Supplied passage:
□ □ □
Exhibit 3.10

                                     BYLAWS

                                       OF

                                PCA NATIONAL LLC

                     (a Delaware limited liability company)

                                 ---------------

                                    ARTICLE I

                                   UNITHOLDERS

          1. CERTIFICATES REPRESENTING UNITS. Certificates representing Units in
the Company shall be signed by, or in the name of, the Company by the
Chairperson or Vice-Chairperson of the Board of Managers, if any, or by the
President or a Vice-President and by the Treasurer or an Assistant Treasurer or
the Secretary or an Assistant Secretary of the Company. Any or all the
signatures on any such certificate may be a facsimile. In case any officer,
transfer agent, or registrar who has signed or whose facsimile signature has
been placed upon a certificate shall have ceased to be such officer, transfer
agent, or registrar before such certificate is issued, it may be issued by the
Company with the same effect as if such person were such officer, transfer agent
or registrar at the date of issue.
□ □ □
Data shown:

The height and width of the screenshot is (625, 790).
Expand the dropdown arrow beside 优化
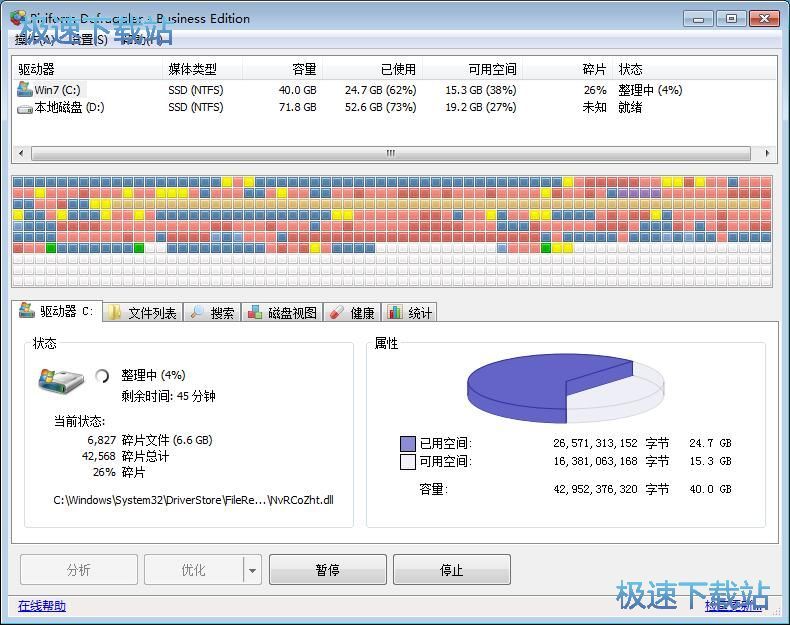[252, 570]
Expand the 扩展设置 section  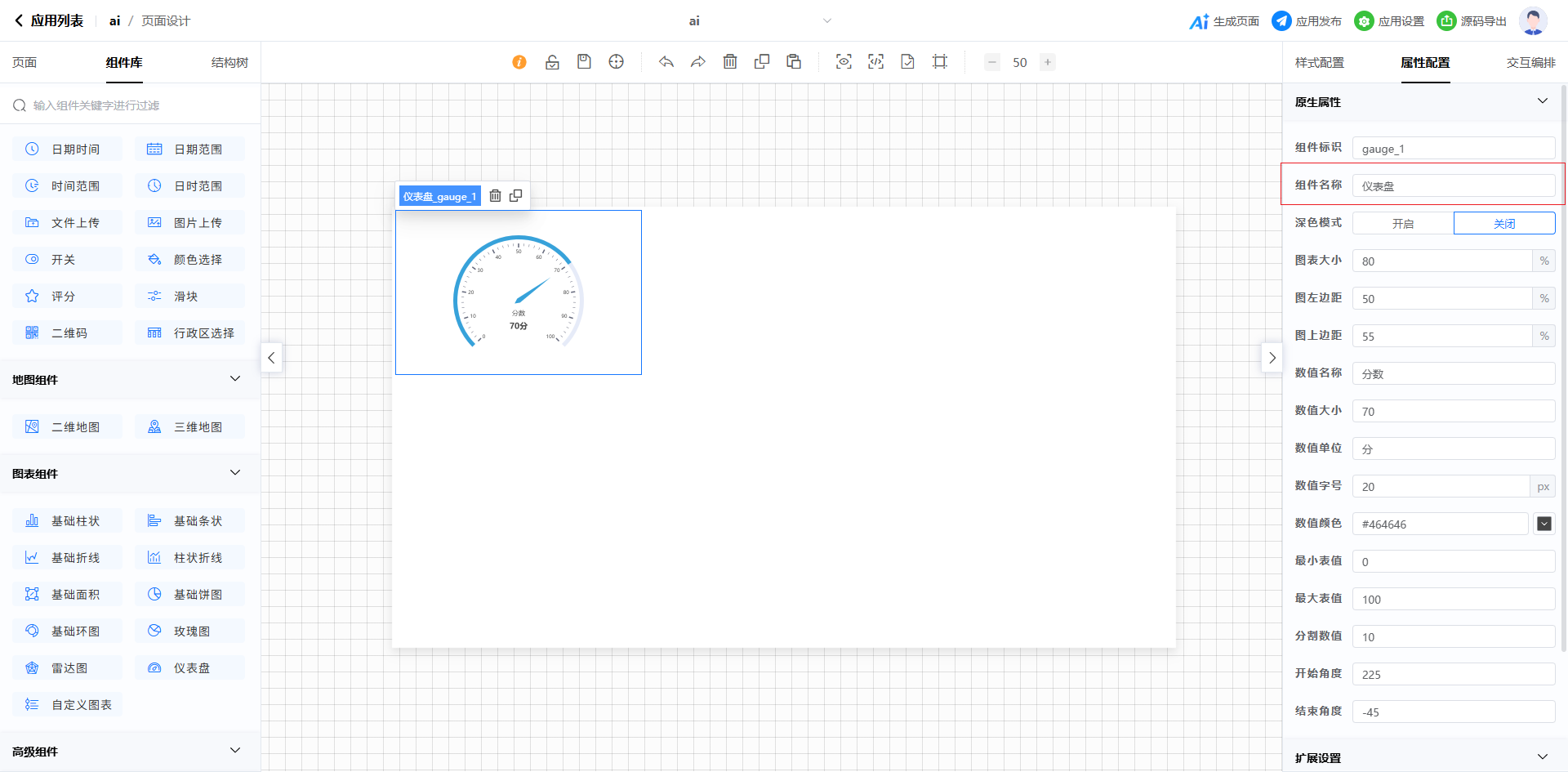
□ □ □
Using the PCA National LLC bylaws, say whether each statement agrees with the text, giving yes or no and quoting the deciding words: (a) Signatures on a unit certificate may be facsimiles. (b) Only the Chairperson of the Board of Managers may sign a unit certificate. (c) A certificate cannot be issued if an officer who signed it has left that office before issue. Base your answers on the bylaws text alone.

Reply to the exercise:
(a) Yes: "Any or all the signatures on any such certificate may be a facsimile."
(b) No: "the Chairperson or Vice-Chairperson of the Board of Managers, if any, or by the President or a Vice-President"
(c) No: "it may be issued by the Company with the same effect as if such person were such officer, transfer agent or registrar at the date of issue."